In partnership with The Fresh Toast
Here’s how physical distance from friends and family could be affecting you — and what you can do about it.
No matter how lax people are with their COVID safety measures, casual touching has been derailed. From handshakes to hugs, everyday touches have been radically reduced, even becoming a source of stress for some. This can cause mental health issues, from increased odds of depression to a higher likelihood of suffering anxiety.
By far the type of touch that people are missing the most is hugs. While we don’t tend to hug strangers on the street, we do hug our friends and family members, especially during reunions or special occasions.
Touch deprivation affects people differently and it matters whether they’re huggers or not. “Some people may feel it within a week, others may never feel it at all,” psychiatrist Dr. Neel Burton told the New York Times. “No doubt the thought that you cannot hypothetically access touch — for example, by seeing a friend, or booking a massage — makes the craving worse than it would otherwise be.”

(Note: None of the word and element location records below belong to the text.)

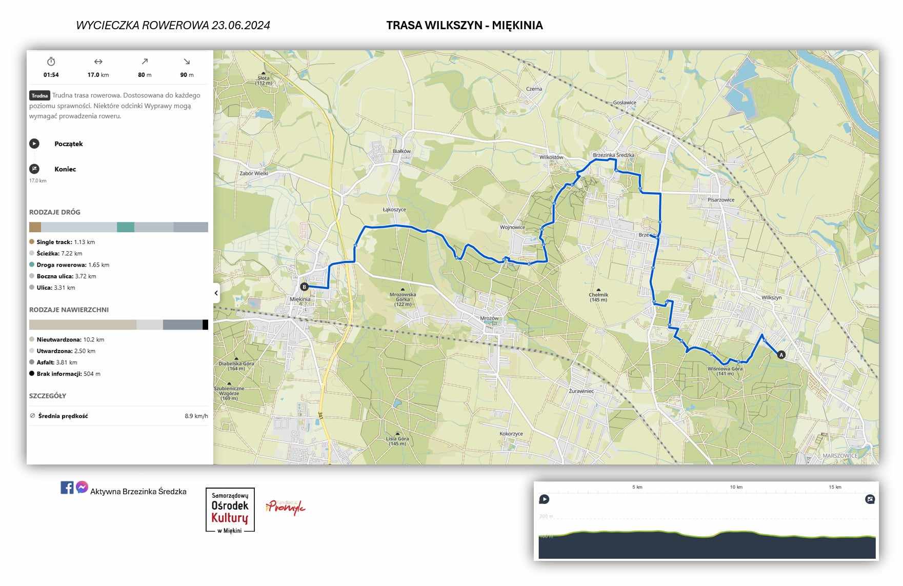Click the Samorządowy Ośrodek Kultury logo

click(x=230, y=511)
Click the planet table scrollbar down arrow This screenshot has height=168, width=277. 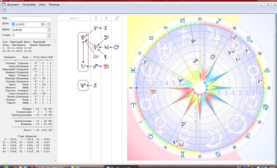click(56, 161)
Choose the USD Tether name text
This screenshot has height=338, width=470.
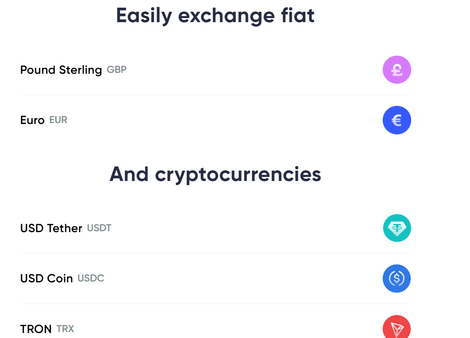[51, 229]
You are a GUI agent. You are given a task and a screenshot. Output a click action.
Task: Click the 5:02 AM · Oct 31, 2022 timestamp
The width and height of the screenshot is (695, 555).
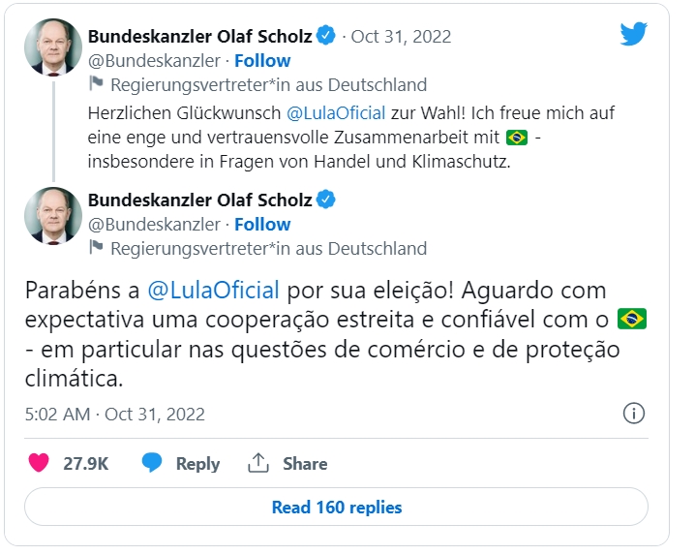(115, 414)
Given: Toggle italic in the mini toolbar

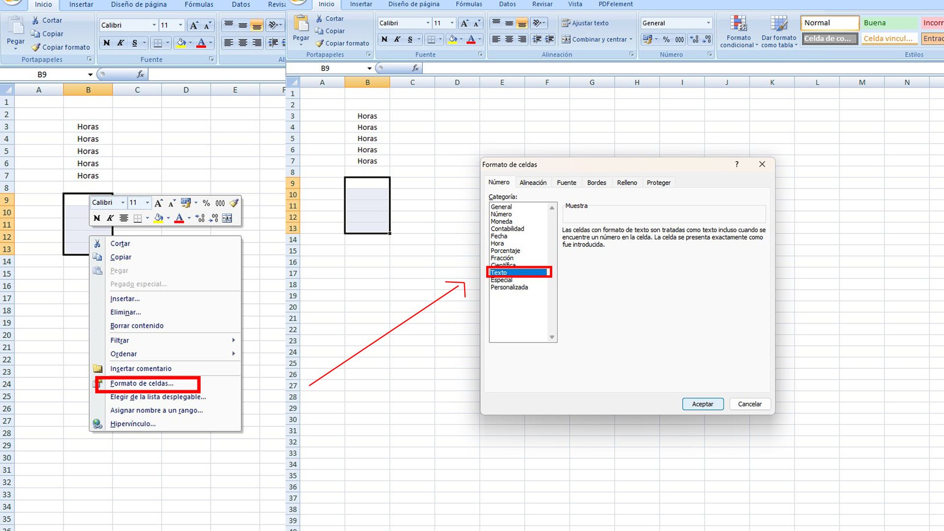Looking at the screenshot, I should [109, 218].
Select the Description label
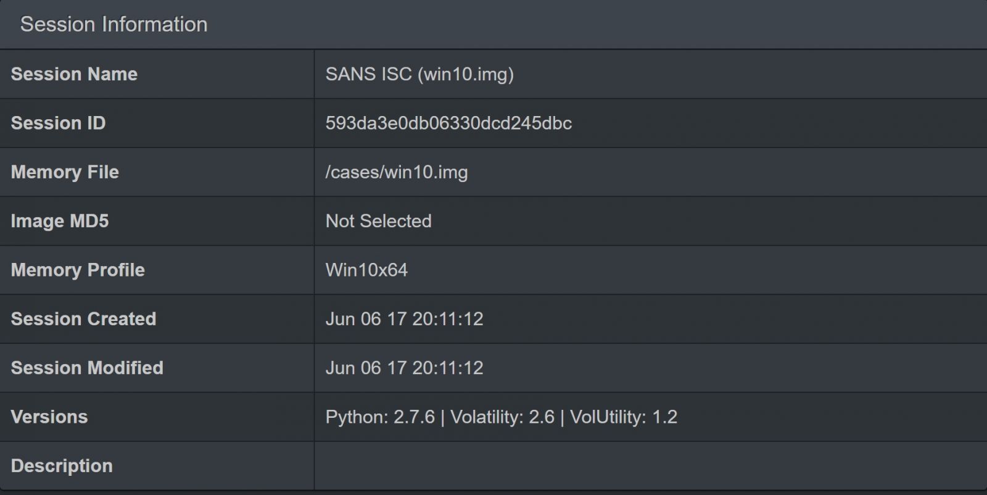This screenshot has width=987, height=495. 62,465
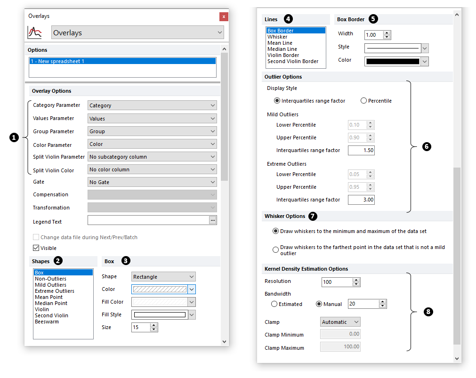The image size is (476, 378).
Task: Select whiskers to farthest non-mild-outlier point
Action: 275,250
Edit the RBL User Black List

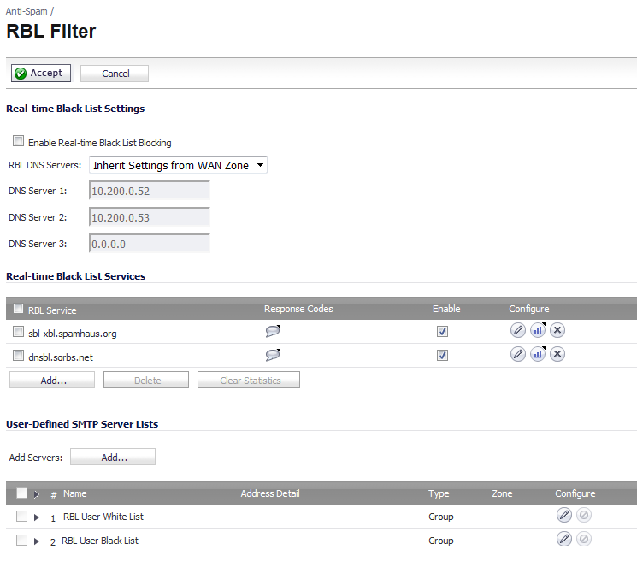(563, 539)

For other ways of treating your loneliness, it’s important to analyze each person’s situation. Measure your level of risk and willingness to expose yourself to the virus; make a plan with some friends to hang out, distanced but without wearing any masks. Create pods with people you trust.
The pandemic is ongoing until further notice, and its physical and mental effects are very real. While you may think that your loneliness is just a symptom of what the world is going through, you should still monitor what you feel and act quickly if you are not doing well.